#### [Text provided]
════════

# l'Hopital's rule

#### aruwin

##### Member
I just want to know how to fiind the derivative of the denominator. The question is as below:
How can I find the limit for [f(x)-cosa]/(x-a) using l'Hopital's rule?

Note: when x≠a, f(x)= [sinx-sina]/ (x-a)
when x=a, f(x)= cosa

So,here's what I know,

Since f(x)= cosa, then f(a)= cosa and therefore, substituting this into [f(x)-cosa]/(x-a) gives [f(x)-f(a)]/(x-a)

l'Hopital's rule says that to find the limit, we can differentiate the numerator and denominator seperately. How do I do that?

Is it like this?

for the numerator =>[f'(x) - f'(a)]
for the denominator, should I differentiate it with respect to x or a?? I don't know how to differentiate x-a.
Help

#### Jameson

Staff member
If you differentiate $f(a)$ or $a$ then that is 0 since those are both constants.

════════

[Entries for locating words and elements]
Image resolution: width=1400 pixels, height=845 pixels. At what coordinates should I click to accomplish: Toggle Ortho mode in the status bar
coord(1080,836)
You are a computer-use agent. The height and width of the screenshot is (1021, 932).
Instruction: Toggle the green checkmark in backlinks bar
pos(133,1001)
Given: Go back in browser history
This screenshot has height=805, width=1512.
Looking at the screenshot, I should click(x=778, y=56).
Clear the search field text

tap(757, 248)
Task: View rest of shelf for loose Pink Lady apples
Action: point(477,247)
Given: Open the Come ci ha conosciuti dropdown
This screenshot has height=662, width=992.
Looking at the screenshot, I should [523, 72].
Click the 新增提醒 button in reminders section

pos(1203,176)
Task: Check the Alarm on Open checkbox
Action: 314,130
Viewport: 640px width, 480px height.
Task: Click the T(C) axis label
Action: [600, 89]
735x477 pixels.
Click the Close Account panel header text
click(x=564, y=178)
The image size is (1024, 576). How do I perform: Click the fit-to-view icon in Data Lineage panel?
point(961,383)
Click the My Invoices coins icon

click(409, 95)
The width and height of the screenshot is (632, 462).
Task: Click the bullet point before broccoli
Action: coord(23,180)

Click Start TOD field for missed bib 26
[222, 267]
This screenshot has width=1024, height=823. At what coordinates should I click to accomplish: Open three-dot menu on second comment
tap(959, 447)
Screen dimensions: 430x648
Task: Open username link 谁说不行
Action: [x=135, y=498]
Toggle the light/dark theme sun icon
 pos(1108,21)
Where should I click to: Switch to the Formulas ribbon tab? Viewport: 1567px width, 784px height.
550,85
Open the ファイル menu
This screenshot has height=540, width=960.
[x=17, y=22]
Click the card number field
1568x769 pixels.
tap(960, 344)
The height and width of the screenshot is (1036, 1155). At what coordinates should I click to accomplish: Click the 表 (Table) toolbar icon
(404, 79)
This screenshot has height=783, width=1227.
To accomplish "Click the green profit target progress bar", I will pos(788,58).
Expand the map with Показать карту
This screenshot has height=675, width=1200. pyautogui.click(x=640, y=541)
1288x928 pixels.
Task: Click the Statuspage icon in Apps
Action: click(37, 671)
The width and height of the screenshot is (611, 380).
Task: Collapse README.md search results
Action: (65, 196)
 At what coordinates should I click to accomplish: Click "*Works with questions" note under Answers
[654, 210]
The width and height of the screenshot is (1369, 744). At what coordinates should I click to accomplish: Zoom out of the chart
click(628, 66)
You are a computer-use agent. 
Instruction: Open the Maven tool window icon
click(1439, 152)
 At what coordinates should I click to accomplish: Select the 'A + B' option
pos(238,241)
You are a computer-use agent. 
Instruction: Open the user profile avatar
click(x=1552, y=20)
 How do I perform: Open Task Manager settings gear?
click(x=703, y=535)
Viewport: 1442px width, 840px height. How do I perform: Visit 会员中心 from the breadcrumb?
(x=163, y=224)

════════

#### [Aim]
Carry on the l'Hopital's rule thread from its last post.

#### [Written reply]
So $$\displaystyle \frac{d}{dx} \sin(x)-\sin(a)=\cos(x)-0=\cos(x)$$ and $$\displaystyle \frac{d}{dx} x-a=1-0=1$$

Thus the derivative of the numerator divided by the derivative of the denominator is $$\displaystyle \frac{\cos(x)-0}{1-0}=\cos(x)$$ which intuitively makes sense because we know that $$\displaystyle \frac{d}{dx}\sin(x)=\cos(x)$$

#### aruwin

##### Member
If you differentiate $f(a)$ or $a$ then that is 0 since those are both constants.

So $$\displaystyle \frac{d}{dx} \sin(x)-\sin(a)=\cos(x)-0=\cos(x)$$ and $$\displaystyle \frac{d}{dx} x-a=1-0=1$$

Thus the derivative of the numerator divided by the derivative of the denominator is $$\displaystyle \frac{\cos(x)-0}{1-0}=\cos(x)$$ which intuitively makes sense because we know that $$\displaystyle \frac{d}{dx}\sin(x)=\cos(x)$$

Hi there, can you explain to me something? I just don't understand the ONE part(the last part) of this problem. Actually, this is a solution to the question on finding the limit of 1/(sin(x) - sin(a)) - 1/((x - a)cos(a)).
The solution is:
Clearly we can't use l'Hopital's rule yet, so let's use the hint. We need a Taylor series for sin(x) centred at x = a. We know the successive derivatives of sin(x), so this should be fairly simple. Moreover, since the derivatives are all still everywhere bounded by -1 and 1, Taylor's theorem will still prove that the series will converge to sin(x) for all x. So, we get that, for all x:
sin(x) = (sin(a)/0!) + (cos(a)/1!)(x - a) - (sin(a)/2!)(x - a)^2 - (cos(a)/3!)(x - a)^3 + (sin(a)/4!)(x - a)^4 + ...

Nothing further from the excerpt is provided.